軟口蓋が呼吸路を塞ぐことで、いびき様の呼吸音や吸気時の喘鳴音が臨床症状としてみられ、開口呼吸を呈します。重度になると、呼吸困難、チアノーゼ、高体温、肺水腫を起こすこともあり、緊急の処置が必要になることがあります。診断には、上述の呼吸音や臨床症状のほか、胸頸部のX線検査により軟口蓋の長さや気管虚脱や肺水腫の有無を確認するほか、必要に応じ鎮静下で内視鏡または目視下で直接咽喉頭部を確認することで診断します。短頭種では、短頭種気道症候群といわれる、軟口蓋過長以外の形態的異常(外鼻孔狭窄、扁桃腫大、喉頭小嚢反転、声門狭窄、喉頭・気管虚脱)が併発していることがほとんどであるため、それらの異常の有無についても確認が必要です。

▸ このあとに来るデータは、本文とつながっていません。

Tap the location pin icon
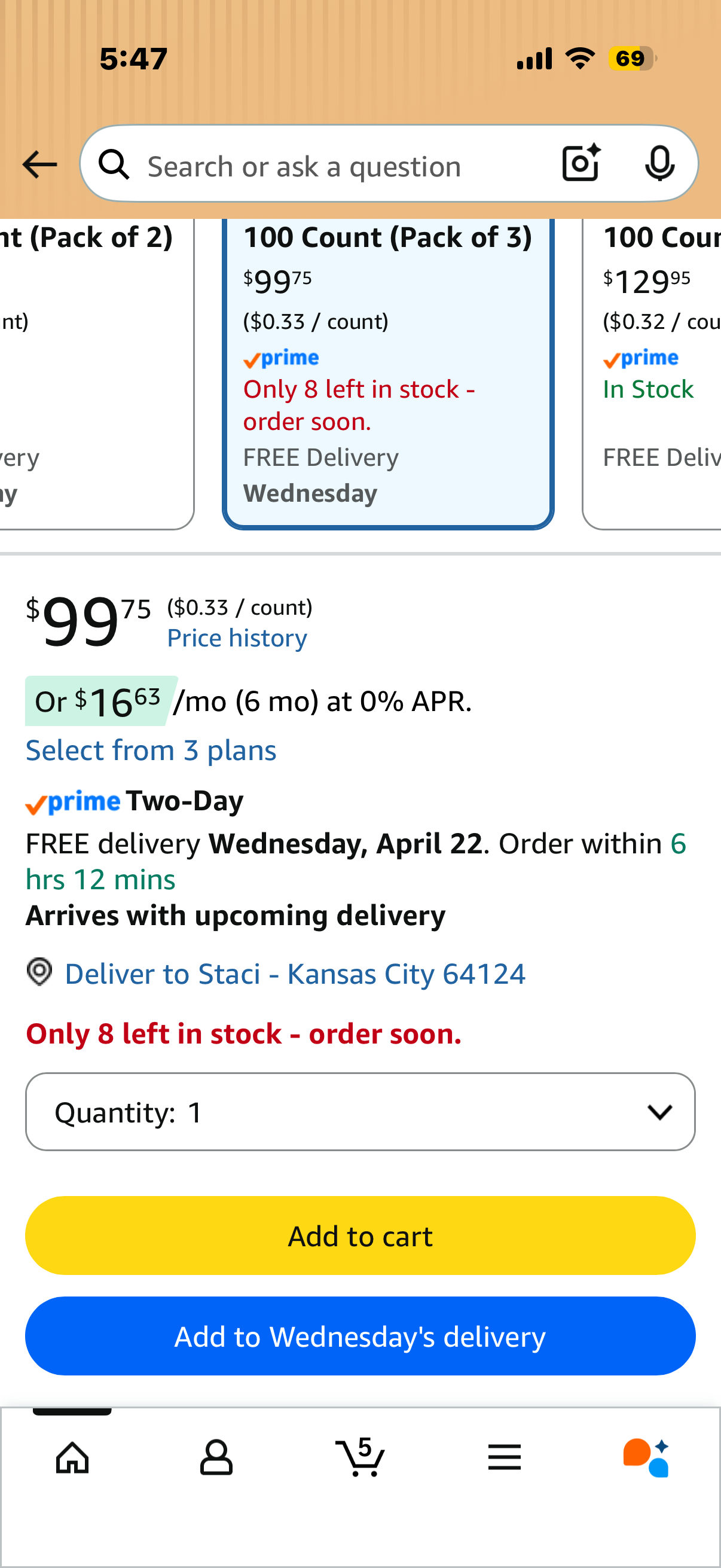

治療は、運動時や興奮時に喘鳴音がみられる程度で日常生活に支障をきたさない軽症の場合、ダイエット、首輪から動輪への変更、運動制限、高温の環境を避けるなどの生活改善のほか、必要に応じ咽喉頭部の炎症を抑えるための消炎薬の投与を行います。軟口蓋の過長が重度の場合や、軽度であっても、過度の興奮や高温環境によって呼吸が荒くなると、軟口蓋が炎症・浮腫を起こし重症化する場合があります。重度の場合、上記の呼吸困難や高体温、チアノーゼを起こし危険な状態になることがあります。その場合、緊急の処置として100%の酸素の吸入、咽喉頭部の炎症や浮腫を抑えるためのステロイド等の抗炎症薬の投与、保冷剤を頸部や鼠径部に当てるなどの体温冷却のほか、必要なら興奮を抑制するための鎮静薬の投与を行います。しかし、根本的な解決のためには軟口蓋の外科的な切除が必要になります。

 

 軟口蓋過長症はその呼吸音から、軟口蓋の過長があることを疑うことは容易ではありますが、短頭種、過度な体重、高温環境、過度の興奮や運動などの悪化リスクによって短時間のうちに急激に重症化し、生命に関わることもあり得る疾患です。普段から呼吸の音や呼吸様態に気を付けていただき、上記の悪化要因をなるべく避けて生活できるように気をつけましょう。